How to complete this task
Type out each entry exactly.

Extracted entries
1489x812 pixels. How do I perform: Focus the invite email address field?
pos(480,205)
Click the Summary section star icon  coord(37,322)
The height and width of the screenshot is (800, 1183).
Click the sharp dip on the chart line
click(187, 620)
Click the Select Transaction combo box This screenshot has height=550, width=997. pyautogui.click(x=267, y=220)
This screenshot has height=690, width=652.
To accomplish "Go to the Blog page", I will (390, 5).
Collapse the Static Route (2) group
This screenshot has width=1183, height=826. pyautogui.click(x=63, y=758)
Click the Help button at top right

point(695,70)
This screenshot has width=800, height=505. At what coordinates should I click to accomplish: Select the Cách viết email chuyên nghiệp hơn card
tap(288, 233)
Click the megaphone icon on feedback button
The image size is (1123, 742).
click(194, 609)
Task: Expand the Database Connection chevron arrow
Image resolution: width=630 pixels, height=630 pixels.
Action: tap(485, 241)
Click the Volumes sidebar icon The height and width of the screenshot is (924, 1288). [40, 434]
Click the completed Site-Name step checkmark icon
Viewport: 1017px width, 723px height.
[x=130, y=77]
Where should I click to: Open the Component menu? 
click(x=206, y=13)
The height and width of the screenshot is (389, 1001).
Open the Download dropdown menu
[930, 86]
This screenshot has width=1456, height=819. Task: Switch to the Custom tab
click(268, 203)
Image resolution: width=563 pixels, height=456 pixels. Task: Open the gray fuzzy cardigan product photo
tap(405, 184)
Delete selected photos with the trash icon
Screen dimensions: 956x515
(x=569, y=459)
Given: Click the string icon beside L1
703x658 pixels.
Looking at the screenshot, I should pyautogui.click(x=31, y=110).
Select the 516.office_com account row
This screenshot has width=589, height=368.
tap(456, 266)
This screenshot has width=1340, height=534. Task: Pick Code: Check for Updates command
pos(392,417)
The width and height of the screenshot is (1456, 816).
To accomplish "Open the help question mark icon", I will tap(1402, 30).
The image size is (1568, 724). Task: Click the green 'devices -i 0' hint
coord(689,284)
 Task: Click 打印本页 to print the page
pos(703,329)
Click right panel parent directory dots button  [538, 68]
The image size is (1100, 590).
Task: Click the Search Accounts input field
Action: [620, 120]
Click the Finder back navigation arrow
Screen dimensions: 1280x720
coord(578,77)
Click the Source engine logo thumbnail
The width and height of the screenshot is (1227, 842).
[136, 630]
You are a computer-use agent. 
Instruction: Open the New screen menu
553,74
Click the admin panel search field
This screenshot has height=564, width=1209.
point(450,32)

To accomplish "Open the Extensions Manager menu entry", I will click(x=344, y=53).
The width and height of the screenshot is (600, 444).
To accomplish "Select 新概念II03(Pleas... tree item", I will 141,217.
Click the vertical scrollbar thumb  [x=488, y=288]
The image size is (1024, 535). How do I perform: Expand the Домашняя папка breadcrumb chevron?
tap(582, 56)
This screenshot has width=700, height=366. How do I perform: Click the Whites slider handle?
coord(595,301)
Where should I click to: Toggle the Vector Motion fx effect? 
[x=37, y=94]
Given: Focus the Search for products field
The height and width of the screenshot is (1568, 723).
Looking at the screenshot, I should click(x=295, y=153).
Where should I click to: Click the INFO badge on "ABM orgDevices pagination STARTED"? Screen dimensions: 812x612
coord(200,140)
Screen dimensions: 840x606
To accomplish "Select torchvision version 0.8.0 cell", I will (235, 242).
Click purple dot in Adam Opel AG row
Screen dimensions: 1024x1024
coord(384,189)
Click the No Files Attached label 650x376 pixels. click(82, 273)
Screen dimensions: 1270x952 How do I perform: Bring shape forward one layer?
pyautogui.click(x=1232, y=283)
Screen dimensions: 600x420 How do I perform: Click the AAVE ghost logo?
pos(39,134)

Answer to this task
1489x812 pixels. How do I perform: Focus the invite email address field?
pos(480,205)
Click the Summary section star icon  coord(37,322)
The height and width of the screenshot is (800, 1183).
Click the sharp dip on the chart line
click(187, 620)
Click the Select Transaction combo box This screenshot has height=550, width=997. pyautogui.click(x=267, y=220)
This screenshot has height=690, width=652.
To accomplish "Go to the Blog page", I will (390, 5).
Collapse the Static Route (2) group
This screenshot has width=1183, height=826. pyautogui.click(x=63, y=758)
Click the Help button at top right

point(695,70)
This screenshot has width=800, height=505. At what coordinates should I click to accomplish: Select the Cách viết email chuyên nghiệp hơn card
tap(288, 233)
Click the megaphone icon on feedback button
The image size is (1123, 742).
click(194, 609)
Task: Expand the Database Connection chevron arrow
Image resolution: width=630 pixels, height=630 pixels.
Action: tap(485, 241)
Click the Volumes sidebar icon The height and width of the screenshot is (924, 1288). [40, 434]
Click the completed Site-Name step checkmark icon
Viewport: 1017px width, 723px height.
[x=130, y=77]
Where should I click to: Open the Component menu? 
click(x=206, y=13)
The height and width of the screenshot is (389, 1001).
Open the Download dropdown menu
[930, 86]
This screenshot has width=1456, height=819. Task: Switch to the Custom tab
click(268, 203)
Image resolution: width=563 pixels, height=456 pixels. Task: Open the gray fuzzy cardigan product photo
tap(405, 184)
Delete selected photos with the trash icon
Screen dimensions: 956x515
(x=569, y=459)
Given: Click the string icon beside L1
703x658 pixels.
Looking at the screenshot, I should pyautogui.click(x=31, y=110).
Select the 516.office_com account row
This screenshot has width=589, height=368.
tap(456, 266)
This screenshot has width=1340, height=534. Task: Pick Code: Check for Updates command
pos(392,417)
The width and height of the screenshot is (1456, 816).
To accomplish "Open the help question mark icon", I will tap(1402, 30).
The image size is (1568, 724). Task: Click the green 'devices -i 0' hint
coord(689,284)
 Task: Click 打印本页 to print the page
pos(703,329)
Click right panel parent directory dots button  [538, 68]
The image size is (1100, 590).
Task: Click the Search Accounts input field
Action: [620, 120]
Click the Finder back navigation arrow
Screen dimensions: 1280x720
coord(578,77)
Click the Source engine logo thumbnail
The width and height of the screenshot is (1227, 842).
[136, 630]
You are a computer-use agent. 
Instruction: Open the New screen menu
553,74
Click the admin panel search field
This screenshot has height=564, width=1209.
point(450,32)

To accomplish "Open the Extensions Manager menu entry", I will click(x=344, y=53).
The width and height of the screenshot is (600, 444).
To accomplish "Select 新概念II03(Pleas... tree item", I will 141,217.
Click the vertical scrollbar thumb  [x=488, y=288]
The image size is (1024, 535). How do I perform: Expand the Домашняя папка breadcrumb chevron?
tap(582, 56)
This screenshot has width=700, height=366. How do I perform: Click the Whites slider handle?
coord(595,301)
Where should I click to: Toggle the Vector Motion fx effect? 
[x=37, y=94]
Given: Focus the Search for products field
The height and width of the screenshot is (1568, 723).
Looking at the screenshot, I should click(x=295, y=153).
Where should I click to: Click the INFO badge on "ABM orgDevices pagination STARTED"? Screen dimensions: 812x612
coord(200,140)
Screen dimensions: 840x606
To accomplish "Select torchvision version 0.8.0 cell", I will (235, 242).
Click purple dot in Adam Opel AG row
Screen dimensions: 1024x1024
coord(384,189)
Click the No Files Attached label 650x376 pixels. click(82, 273)
Screen dimensions: 1270x952 How do I perform: Bring shape forward one layer?
pyautogui.click(x=1232, y=283)
Screen dimensions: 600x420 How do I perform: Click the AAVE ghost logo?
pos(39,134)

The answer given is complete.